Grieving relatives turn to virtual memorials

With online sperm and egg trade and social networking sites, we already create and date on the internet – so why not cremate online too?

Grieving relatives turn to virtual memorials

Maggie Candy, a nurse trained in care of the elderly, thought she knew how to cope with death. But when her daughter Stella committed suicide at age 17 she found the adult world of condolence books, sympathy cards and graveyard headstones out-dated and lacking in what it could offer in Stella’s memory.

In the end she turned to her computer-savvy teenage son, the internet, and a new world of online memorials and so-called “death networking” to create a fitting tribute.

“For most younger people now, the internet is something they use every day and online memorials are a natural evolution,” she says.

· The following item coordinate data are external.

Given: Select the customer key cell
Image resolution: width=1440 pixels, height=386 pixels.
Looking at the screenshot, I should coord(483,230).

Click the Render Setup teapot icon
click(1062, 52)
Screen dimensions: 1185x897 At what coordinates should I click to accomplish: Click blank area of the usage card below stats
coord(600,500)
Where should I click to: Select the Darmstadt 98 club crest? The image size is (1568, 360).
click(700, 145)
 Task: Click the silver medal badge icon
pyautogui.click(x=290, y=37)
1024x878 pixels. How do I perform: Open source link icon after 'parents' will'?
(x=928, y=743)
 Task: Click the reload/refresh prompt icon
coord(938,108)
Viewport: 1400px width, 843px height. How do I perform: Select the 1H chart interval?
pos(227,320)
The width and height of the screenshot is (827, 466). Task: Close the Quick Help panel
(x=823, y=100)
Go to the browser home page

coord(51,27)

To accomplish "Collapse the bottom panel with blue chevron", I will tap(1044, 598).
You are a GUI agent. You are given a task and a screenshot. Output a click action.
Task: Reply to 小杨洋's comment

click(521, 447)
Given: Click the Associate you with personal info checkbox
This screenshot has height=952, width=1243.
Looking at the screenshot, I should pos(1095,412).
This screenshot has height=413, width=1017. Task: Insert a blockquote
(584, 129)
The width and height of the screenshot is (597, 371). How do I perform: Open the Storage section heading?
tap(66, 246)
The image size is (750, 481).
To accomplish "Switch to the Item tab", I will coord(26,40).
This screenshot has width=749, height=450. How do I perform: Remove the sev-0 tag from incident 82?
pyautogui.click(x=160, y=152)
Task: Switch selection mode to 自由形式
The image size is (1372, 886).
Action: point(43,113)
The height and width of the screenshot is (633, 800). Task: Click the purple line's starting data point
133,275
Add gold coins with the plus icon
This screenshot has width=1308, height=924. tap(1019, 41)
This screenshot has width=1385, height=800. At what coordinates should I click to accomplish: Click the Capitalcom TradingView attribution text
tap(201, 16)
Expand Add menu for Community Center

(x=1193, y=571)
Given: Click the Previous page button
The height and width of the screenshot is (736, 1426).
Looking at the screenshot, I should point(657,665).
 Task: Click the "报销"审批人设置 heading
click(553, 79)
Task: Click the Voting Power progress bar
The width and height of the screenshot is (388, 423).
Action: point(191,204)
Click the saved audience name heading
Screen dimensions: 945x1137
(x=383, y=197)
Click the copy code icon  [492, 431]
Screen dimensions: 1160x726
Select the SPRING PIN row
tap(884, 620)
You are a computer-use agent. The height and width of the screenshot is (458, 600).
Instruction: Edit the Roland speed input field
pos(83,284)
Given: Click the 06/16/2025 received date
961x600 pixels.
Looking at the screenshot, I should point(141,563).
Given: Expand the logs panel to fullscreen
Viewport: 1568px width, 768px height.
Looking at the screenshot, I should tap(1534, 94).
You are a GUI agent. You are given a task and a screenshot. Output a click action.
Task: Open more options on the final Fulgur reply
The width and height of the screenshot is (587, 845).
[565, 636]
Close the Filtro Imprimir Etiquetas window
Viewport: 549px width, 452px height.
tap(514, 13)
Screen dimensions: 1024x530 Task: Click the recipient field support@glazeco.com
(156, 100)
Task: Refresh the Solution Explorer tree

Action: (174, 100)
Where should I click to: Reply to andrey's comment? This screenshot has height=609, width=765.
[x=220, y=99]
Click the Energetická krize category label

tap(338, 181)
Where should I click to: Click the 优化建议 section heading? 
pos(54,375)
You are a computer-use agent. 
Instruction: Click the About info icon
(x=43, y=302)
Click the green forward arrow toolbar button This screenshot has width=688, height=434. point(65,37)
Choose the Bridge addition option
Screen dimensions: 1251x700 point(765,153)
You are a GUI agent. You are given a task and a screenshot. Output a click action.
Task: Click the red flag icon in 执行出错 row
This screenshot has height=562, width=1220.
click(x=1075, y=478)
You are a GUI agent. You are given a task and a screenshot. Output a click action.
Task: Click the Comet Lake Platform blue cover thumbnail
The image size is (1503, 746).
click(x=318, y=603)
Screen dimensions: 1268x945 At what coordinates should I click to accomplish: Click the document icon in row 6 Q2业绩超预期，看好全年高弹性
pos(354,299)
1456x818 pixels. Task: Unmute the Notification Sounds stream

Candy’s virtual memorial to her daughter was one of the starting blocks for what some call the latest “e-trend” in Britain. Candy now runs a website on which she offers the bereaved a way of paying tribute to their dead. Users create a memorial page with pictures, poems and tributes which can be visited, viewed and added to by anyone who feels a need.

A similar site, Gone Too Soon began as a small, personal memorial site but has grown overwhelmingly since it was set up in November 2005. It now has tributes to more than 13,000 people and says more than 100 are added each day.

“I quite often sit and read it. I feel for people. It is quite morbid but you can feel the pain people are going through,” says founder Terry George. “What I think about is, where else would they be releasing this pain, anger and frustration if they didn’t have this site?”

“Young people find it easier to express themselves this way,” says site manager Nicola Davis. “If they had to visit graveyards or go to funerals they wouldn’t know what to say, but on the internet they are more confident and comfortable with saying how they feel.”

Candy believes online shrines may soon consign cemeteries and graveyards to the past.

“Online memorials are good for the environment,” she says. “We are running out of space in this country for graves, and cemeteries, well yes, there are some nice ones, but generally speaking you wouldn’t want to live next door to one. With an online memorial, it can be private when I want it to be private, but it is always there, and there is some comfort that no matter where I go, I can go online and see it.”